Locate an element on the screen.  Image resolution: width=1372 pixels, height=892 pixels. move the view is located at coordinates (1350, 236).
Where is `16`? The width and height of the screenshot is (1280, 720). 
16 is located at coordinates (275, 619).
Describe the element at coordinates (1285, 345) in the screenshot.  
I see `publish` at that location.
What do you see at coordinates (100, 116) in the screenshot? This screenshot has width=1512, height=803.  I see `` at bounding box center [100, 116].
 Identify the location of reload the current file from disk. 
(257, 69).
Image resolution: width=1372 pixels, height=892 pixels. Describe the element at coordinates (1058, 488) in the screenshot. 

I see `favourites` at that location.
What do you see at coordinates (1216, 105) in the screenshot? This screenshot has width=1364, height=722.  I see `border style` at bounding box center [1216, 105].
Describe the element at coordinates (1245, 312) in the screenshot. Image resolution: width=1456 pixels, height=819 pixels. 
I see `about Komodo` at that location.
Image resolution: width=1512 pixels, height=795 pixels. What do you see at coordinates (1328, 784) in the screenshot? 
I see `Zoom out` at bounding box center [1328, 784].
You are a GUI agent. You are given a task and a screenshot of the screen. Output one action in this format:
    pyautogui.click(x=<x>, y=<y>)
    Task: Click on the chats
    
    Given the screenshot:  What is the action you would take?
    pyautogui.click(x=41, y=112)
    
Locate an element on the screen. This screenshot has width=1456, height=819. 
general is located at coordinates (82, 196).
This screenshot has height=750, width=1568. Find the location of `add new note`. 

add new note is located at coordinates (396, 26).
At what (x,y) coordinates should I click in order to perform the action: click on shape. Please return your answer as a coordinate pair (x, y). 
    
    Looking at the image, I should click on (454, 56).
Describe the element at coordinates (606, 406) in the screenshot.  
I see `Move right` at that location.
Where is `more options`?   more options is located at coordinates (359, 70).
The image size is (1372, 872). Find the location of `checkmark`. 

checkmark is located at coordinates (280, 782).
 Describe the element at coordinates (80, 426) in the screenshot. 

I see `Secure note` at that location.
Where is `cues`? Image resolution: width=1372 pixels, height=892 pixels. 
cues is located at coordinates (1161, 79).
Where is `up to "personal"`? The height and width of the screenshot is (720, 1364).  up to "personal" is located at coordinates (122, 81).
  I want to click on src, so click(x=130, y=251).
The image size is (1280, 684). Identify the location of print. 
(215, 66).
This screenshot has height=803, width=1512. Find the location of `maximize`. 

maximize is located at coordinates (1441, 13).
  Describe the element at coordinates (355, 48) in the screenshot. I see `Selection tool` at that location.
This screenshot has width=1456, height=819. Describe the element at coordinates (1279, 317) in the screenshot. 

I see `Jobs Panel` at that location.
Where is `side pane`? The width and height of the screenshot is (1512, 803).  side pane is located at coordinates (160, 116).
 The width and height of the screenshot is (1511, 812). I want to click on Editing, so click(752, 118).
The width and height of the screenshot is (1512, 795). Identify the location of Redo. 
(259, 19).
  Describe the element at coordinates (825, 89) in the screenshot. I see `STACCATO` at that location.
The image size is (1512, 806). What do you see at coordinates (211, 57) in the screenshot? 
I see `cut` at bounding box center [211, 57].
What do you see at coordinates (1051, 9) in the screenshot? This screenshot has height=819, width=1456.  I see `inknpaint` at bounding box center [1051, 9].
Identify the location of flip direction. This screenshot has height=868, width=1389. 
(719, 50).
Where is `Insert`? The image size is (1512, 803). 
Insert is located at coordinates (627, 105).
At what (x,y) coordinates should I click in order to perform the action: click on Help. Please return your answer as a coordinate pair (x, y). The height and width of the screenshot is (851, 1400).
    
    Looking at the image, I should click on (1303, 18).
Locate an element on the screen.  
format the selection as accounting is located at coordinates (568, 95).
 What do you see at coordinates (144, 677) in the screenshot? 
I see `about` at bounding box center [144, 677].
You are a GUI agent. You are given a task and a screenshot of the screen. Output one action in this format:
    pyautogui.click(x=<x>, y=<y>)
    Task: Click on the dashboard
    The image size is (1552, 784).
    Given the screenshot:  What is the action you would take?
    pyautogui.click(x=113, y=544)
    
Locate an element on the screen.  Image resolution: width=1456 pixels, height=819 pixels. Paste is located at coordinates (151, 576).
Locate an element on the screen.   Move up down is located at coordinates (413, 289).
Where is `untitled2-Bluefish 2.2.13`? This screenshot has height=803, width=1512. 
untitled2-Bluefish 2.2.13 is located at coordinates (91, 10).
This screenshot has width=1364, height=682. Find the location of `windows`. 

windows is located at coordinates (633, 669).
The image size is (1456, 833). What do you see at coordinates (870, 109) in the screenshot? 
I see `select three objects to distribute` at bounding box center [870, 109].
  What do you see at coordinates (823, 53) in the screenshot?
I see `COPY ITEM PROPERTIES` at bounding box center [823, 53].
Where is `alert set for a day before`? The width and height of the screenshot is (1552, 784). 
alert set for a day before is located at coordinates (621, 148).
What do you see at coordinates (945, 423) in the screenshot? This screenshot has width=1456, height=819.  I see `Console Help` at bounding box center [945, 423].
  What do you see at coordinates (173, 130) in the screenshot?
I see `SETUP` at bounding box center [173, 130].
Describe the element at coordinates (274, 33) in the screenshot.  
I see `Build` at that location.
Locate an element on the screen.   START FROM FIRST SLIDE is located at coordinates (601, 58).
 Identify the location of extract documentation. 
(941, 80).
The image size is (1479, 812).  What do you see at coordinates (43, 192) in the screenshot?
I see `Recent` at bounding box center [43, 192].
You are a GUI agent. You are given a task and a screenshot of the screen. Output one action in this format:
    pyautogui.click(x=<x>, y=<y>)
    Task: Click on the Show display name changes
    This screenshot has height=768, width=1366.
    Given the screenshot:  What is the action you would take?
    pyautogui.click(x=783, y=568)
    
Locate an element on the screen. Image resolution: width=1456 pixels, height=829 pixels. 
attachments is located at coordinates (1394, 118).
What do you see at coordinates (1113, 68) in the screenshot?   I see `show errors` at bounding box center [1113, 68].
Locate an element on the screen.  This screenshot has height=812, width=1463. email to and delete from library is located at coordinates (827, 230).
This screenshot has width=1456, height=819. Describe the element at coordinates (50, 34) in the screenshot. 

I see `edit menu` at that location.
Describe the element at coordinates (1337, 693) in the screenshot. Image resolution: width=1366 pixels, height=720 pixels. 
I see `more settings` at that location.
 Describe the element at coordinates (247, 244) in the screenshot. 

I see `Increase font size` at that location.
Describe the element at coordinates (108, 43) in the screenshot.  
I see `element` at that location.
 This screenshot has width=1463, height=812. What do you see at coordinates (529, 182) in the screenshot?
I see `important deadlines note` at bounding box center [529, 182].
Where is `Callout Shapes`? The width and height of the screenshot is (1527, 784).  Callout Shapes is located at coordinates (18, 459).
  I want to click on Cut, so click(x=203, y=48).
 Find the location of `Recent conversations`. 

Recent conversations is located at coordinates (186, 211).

#### [EXERCISE AIM]
Please output every line of the entries above as a Markdown table with the columns "Row" and "Text", numbering the rows in order and leaving out blank lines.

#### [FINAL ANSWER]
| Row | Text |
|---|---|
| 1 | Locate an element on the screen.  Image resolution: width=1372 pixels, height=892 pixels. move the view is located at coordinates (1350, 236). |
| 2 | Where is `16`? The width and height of the screenshot is (1280, 720).  |
| 3 | 16 is located at coordinates (275, 619). |
| 4 | Describe the element at coordinates (1285, 345) in the screenshot.   |
| 5 | I see `publish` at that location. |
| 6 | What do you see at coordinates (100, 116) in the screenshot? This screenshot has width=1512, height=803.  I see `` at bounding box center [100, 116]. |
| 7 |  Identify the location of reload the current file from disk.  |
| 8 | (257, 69). |
| 9 | Image resolution: width=1372 pixels, height=892 pixels. Describe the element at coordinates (1058, 488) in the screenshot.  |
| 10 | I see `favourites` at that location. |
| 11 | What do you see at coordinates (1216, 105) in the screenshot? This screenshot has width=1364, height=722.  I see `border style` at bounding box center [1216, 105]. |
| 12 | Describe the element at coordinates (1245, 312) in the screenshot. Image resolution: width=1456 pixels, height=819 pixels.  |
| 13 | I see `about Komodo` at that location. |
| 14 | Image resolution: width=1512 pixels, height=795 pixels. What do you see at coordinates (1328, 784) in the screenshot?  |
| 15 | I see `Zoom out` at bounding box center [1328, 784]. |
| 16 | You are a GUI agent. You are given a task and a screenshot of the screen. Output one action in this format: |
| 17 |     pyautogui.click(x=<x>, y=<y>) |
| 18 |     Task: Click on the chats |
| 19 |     Given the screenshot:  What is the action you would take? |
| 20 |     pyautogui.click(x=41, y=112) |
| 21 | Locate an element on the screen. This screenshot has width=1456, height=819.  |
| 22 | general is located at coordinates (82, 196). |
| 23 | This screenshot has height=750, width=1568. Find the location of `add new note`.  |
| 24 | add new note is located at coordinates (396, 26). |
| 25 | At what (x,y) coordinates should I click in order to perform the action: click on shape. Please return your answer as a coordinate pair (x, y).  |
| 26 |     Looking at the image, I should click on (454, 56). |
| 27 | Describe the element at coordinates (606, 406) in the screenshot.   |
| 28 | I see `Move right` at that location. |
| 29 | Where is `more options`?   more options is located at coordinates (359, 70). |
| 30 | The image size is (1372, 872). Find the location of `checkmark`.  |
| 31 | checkmark is located at coordinates (280, 782). |
| 32 |  Describe the element at coordinates (80, 426) in the screenshot.  |
| 33 | I see `Secure note` at that location. |
| 34 | Where is `cues`? Image resolution: width=1372 pixels, height=892 pixels.  |
| 35 | cues is located at coordinates (1161, 79). |
| 36 | Where is `up to "personal"`? The height and width of the screenshot is (720, 1364).  up to "personal" is located at coordinates (122, 81). |
| 37 |   I want to click on src, so click(x=130, y=251). |
| 38 | The image size is (1280, 684). Identify the location of print.  |
| 39 | (215, 66). |
| 40 | This screenshot has height=803, width=1512. Find the location of `maximize`.  |
| 41 | maximize is located at coordinates (1441, 13). |
| 42 |   Describe the element at coordinates (355, 48) in the screenshot. I see `Selection tool` at that location. |
| 43 | This screenshot has width=1456, height=819. Describe the element at coordinates (1279, 317) in the screenshot.  |
| 44 | I see `Jobs Panel` at that location. |
| 45 | Where is `side pane`? The width and height of the screenshot is (1512, 803).  side pane is located at coordinates (160, 116). |
| 46 |  The width and height of the screenshot is (1511, 812). I want to click on Editing, so click(752, 118). |
| 47 | The width and height of the screenshot is (1512, 795). Identify the location of Redo.  |
| 48 | (259, 19). |
| 49 |   Describe the element at coordinates (825, 89) in the screenshot. I see `STACCATO` at that location. |
| 50 | The image size is (1512, 806). What do you see at coordinates (211, 57) in the screenshot?  |
| 51 | I see `cut` at bounding box center [211, 57]. |
| 52 | What do you see at coordinates (1051, 9) in the screenshot? This screenshot has height=819, width=1456.  I see `inknpaint` at bounding box center [1051, 9]. |
| 53 | Identify the location of flip direction. This screenshot has height=868, width=1389.  |
| 54 | (719, 50). |
| 55 | Where is `Insert`? The image size is (1512, 803).  |
| 56 | Insert is located at coordinates (627, 105). |
| 57 | At what (x,y) coordinates should I click in order to perform the action: click on Help. Please return your answer as a coordinate pair (x, y). The height and width of the screenshot is (851, 1400). |
| 58 |     Looking at the image, I should click on (1303, 18). |
| 59 | Locate an element on the screen.   |
| 60 | format the selection as accounting is located at coordinates (568, 95). |
| 61 |  What do you see at coordinates (144, 677) in the screenshot?  |
| 62 | I see `about` at bounding box center [144, 677]. |
| 63 | You are a GUI agent. You are given a task and a screenshot of the screen. Output one action in this format: |
| 64 |     pyautogui.click(x=<x>, y=<y>) |
| 65 |     Task: Click on the dashboard |
| 66 |     The image size is (1552, 784). |
| 67 |     Given the screenshot:  What is the action you would take? |
| 68 |     pyautogui.click(x=113, y=544) |
| 69 | Locate an element on the screen.  Image resolution: width=1456 pixels, height=819 pixels. Paste is located at coordinates (151, 576). |
| 70 | Locate an element on the screen.   Move up down is located at coordinates (413, 289). |
| 71 | Where is `untitled2-Bluefish 2.2.13`? This screenshot has height=803, width=1512.  |
| 72 | untitled2-Bluefish 2.2.13 is located at coordinates (91, 10). |
| 73 | This screenshot has width=1364, height=682. Find the location of `windows`.  |
| 74 | windows is located at coordinates (633, 669). |
| 75 | The image size is (1456, 833). What do you see at coordinates (870, 109) in the screenshot?  |
| 76 | I see `select three objects to distribute` at bounding box center [870, 109]. |
| 77 |   What do you see at coordinates (823, 53) in the screenshot? |
| 78 | I see `COPY ITEM PROPERTIES` at bounding box center [823, 53]. |
| 79 | Where is `alert set for a day before`? The width and height of the screenshot is (1552, 784).  |
| 80 | alert set for a day before is located at coordinates (621, 148). |
| 81 | What do you see at coordinates (945, 423) in the screenshot? This screenshot has width=1456, height=819.  I see `Console Help` at bounding box center [945, 423]. |
| 82 |   What do you see at coordinates (173, 130) in the screenshot? |
| 83 | I see `SETUP` at bounding box center [173, 130]. |
| 84 | Describe the element at coordinates (274, 33) in the screenshot.   |
| 85 | I see `Build` at that location. |
| 86 | Locate an element on the screen.   START FROM FIRST SLIDE is located at coordinates (601, 58). |
| 87 |  Identify the location of extract documentation.  |
| 88 | (941, 80). |
| 89 | The image size is (1479, 812).  What do you see at coordinates (43, 192) in the screenshot? |
| 90 | I see `Recent` at bounding box center [43, 192]. |
| 91 | You are a GUI agent. You are given a task and a screenshot of the screen. Output one action in this format: |
| 92 |     pyautogui.click(x=<x>, y=<y>) |
| 93 |     Task: Click on the Show display name changes |
| 94 |     This screenshot has height=768, width=1366. |
| 95 |     Given the screenshot:  What is the action you would take? |
| 96 |     pyautogui.click(x=783, y=568) |
| 97 | Locate an element on the screen. Image resolution: width=1456 pixels, height=829 pixels.  |
| 98 | attachments is located at coordinates (1394, 118). |
| 99 | What do you see at coordinates (1113, 68) in the screenshot?   I see `show errors` at bounding box center [1113, 68]. |
| 100 | Locate an element on the screen.  This screenshot has height=812, width=1463. email to and delete from library is located at coordinates (827, 230). |
| 101 | This screenshot has width=1456, height=819. Describe the element at coordinates (50, 34) in the screenshot.  |
| 102 | I see `edit menu` at that location. |
| 103 | Describe the element at coordinates (1337, 693) in the screenshot. Image resolution: width=1366 pixels, height=720 pixels.  |
| 104 | I see `more settings` at that location. |
| 105 |  Describe the element at coordinates (247, 244) in the screenshot.  |
| 106 | I see `Increase font size` at that location. |
| 107 | Describe the element at coordinates (108, 43) in the screenshot.   |
| 108 | I see `element` at that location. |
| 109 |  This screenshot has width=1463, height=812. What do you see at coordinates (529, 182) in the screenshot? |
| 110 | I see `important deadlines note` at bounding box center [529, 182]. |
| 111 | Where is `Callout Shapes`? The width and height of the screenshot is (1527, 784).  Callout Shapes is located at coordinates (18, 459). |
| 112 |   I want to click on Cut, so click(x=203, y=48). |
| 113 |  Find the location of `Recent conversations`.  |
| 114 | Recent conversations is located at coordinates (186, 211). |